= M. E. Carn =

American politician

Merrick Ezra Carn (1808–1862) was the 48th Lieutenant governor of South Carolina from 1858 to 1860 serving under Governor William Henry Gist.
Merrick signed the SC Ordinance of Secession in December 1860 at Charleston.

Merrick was born in 1808, the son of Thomas Carn and Strobel. He was therefore a grandson of Lewis J. Carn, a colonial planter.
His uncles Daniel and Lewis Carn were known to be American patriots and Revolutionary War veterans according to the 1835 Pension Roll.
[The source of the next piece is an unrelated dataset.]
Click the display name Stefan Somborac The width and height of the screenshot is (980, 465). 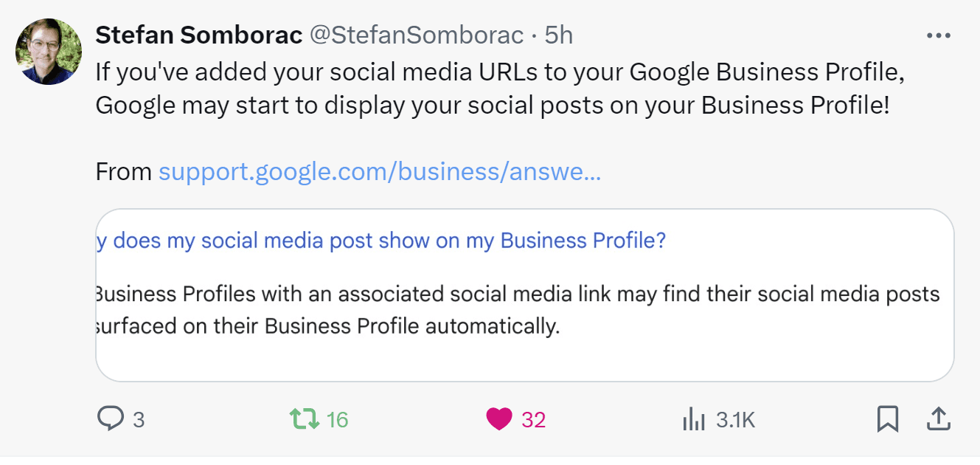[199, 35]
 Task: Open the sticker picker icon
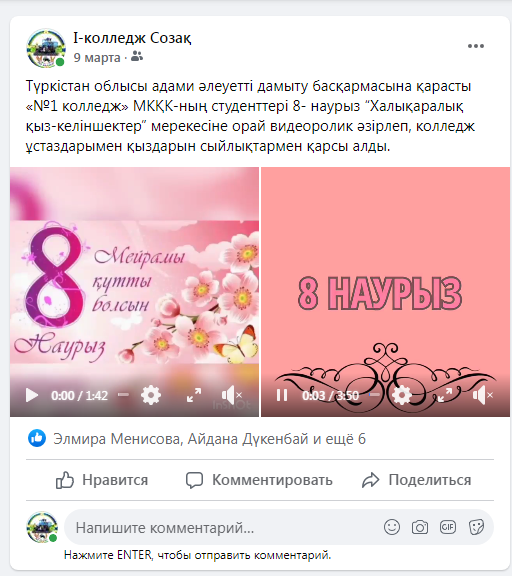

Merrick went to South Carolina College (USC) and later studied law to become a SC lawyer. He held many positions of local and state government, from his home seat in Walterboro, Colleton Co., SC. This included lawyer, attorney, planter, mayor, county and state rep, state senator, and finally as Lt. Governor. He also was presidential elector in the 1850s for the Democratic Party. He also was a member and deacon for the St Jude's Anglican Church in Walterboro. He attended a conference before war broke out.

Merrick married and had one daughter, Mary Carn, who married Fishburne and their son (Merrick's grandson) was E. L. Fishburne, the SC State Supreme Court Justice.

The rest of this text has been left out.